Начальник спрашивал, сколько есть иероглифов, трудно ли их выучить, какие языки я знаю, спрашивал и поглядывал с любопытством, явно доброжелательным. В следующий раз он спросил, много ли еще иероглифов я выучил, и я нарисовал ему некоторые, наиболее легко толкуемые.
Он поглядывал едва ли не с уважением.
А на третий раз, войдя в его кабинет, я увидел рядом с ним Мишина, загорелого, в новеньком френче с погонами летчика.
— А, вот он, обидчивый. Чуть на дуэль меня на вызвал. Такой фон-барон… Ну что, все еще на меня дуетесь?
— Гражданин начальник, — я говорил, глядя между ними, — я не могу добавить ничего к тому, что уже сказал. Гражданин подполковник оскорбил моих близких, и пока он не извинится…
— Ну ладно, ладно… Ну я признаю, что не так выразился, что погорячился. Нервы ж у меня тоже не железные… Ну вот при начальнике признаю. Так что будем считать, что с этим вопросом покончено. Согласны?
— В таком случае — да.
С тех пор и уже до конца Мишин был со мной вежлив, даже приветлив. Больше не пытался вербовать, но, выдавая письмо, иногда заговаривал:
— Как там у вас теперь, дисциплину здорово подтягивают?.. Телевизоры, значит, накрылись… Ну мы постараемся, чтоб опять кино показывать раза два в месяц… Вот вы скажите, почему это евреи так против советской власти? А ведь кто им все права дал? Кто их на все посты поставил? И наоборот, говорят, вы с немцами дружите… А это они убивали евреев, они все ведь фашисты. Я имею данные, они и сейчас за Гитлера… А корейский язык вы знаете? Он похож на китайский? Интересно, как они там на фронтах договариваются, корейцы с китайцами? Переводчики у них, наверное, наши… Вы питанием довольны? А ларьком? Если есть какие замечания, не стесняйтесь. Наша задача — чтоб во всем был порядок.

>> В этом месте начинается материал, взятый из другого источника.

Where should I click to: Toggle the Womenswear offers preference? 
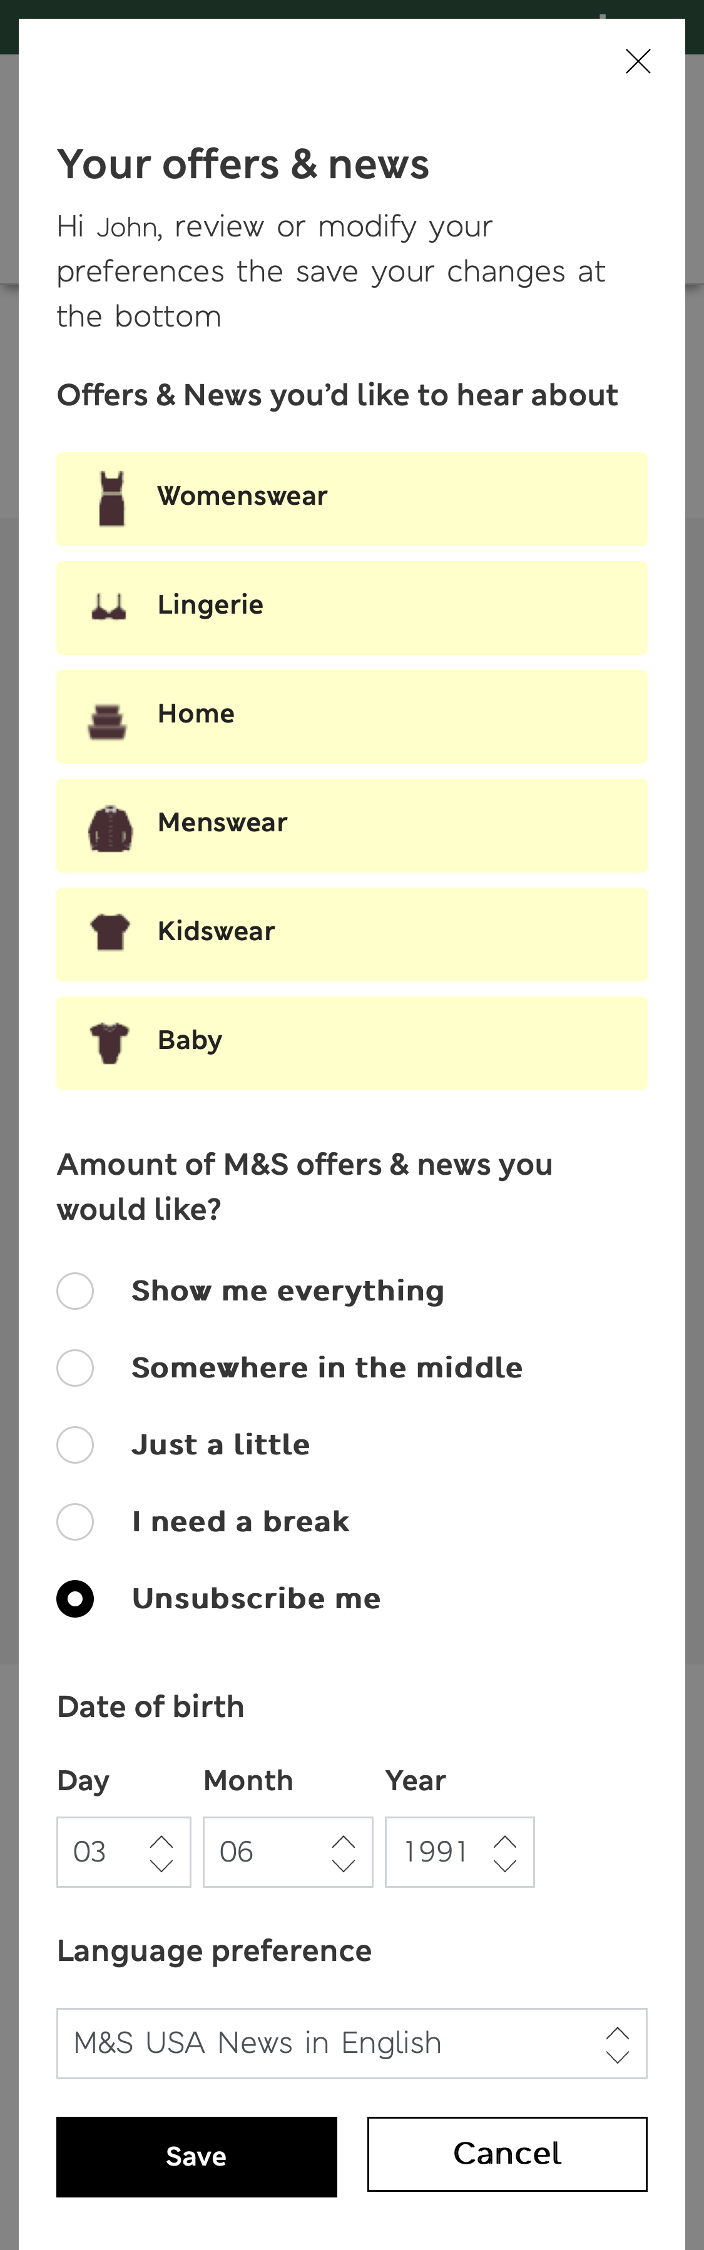coord(352,499)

Его нарочито простецким разговорам и широким улыбкам я противопоставлял все ту же стойку «смирно». А если он предлагал садиться, то и сидел, как некогда передо мной пленные немецкие солдаты: в положении «смирно» — колени вместе, спина прямая, обе руки на коленях. И отвечал вежливо, но коротко, четко и неопределенно: «Да, порядок…», «Так же, как раньше», «Не помню, не знаю…», «Ничего такого не замечал… В каждой нации есть разные люди, каких больше, каких меньше — не знаю и не слыхал, чтобы подсчитывали… Вполне доволен… Замечаний не имею… про других не знаю».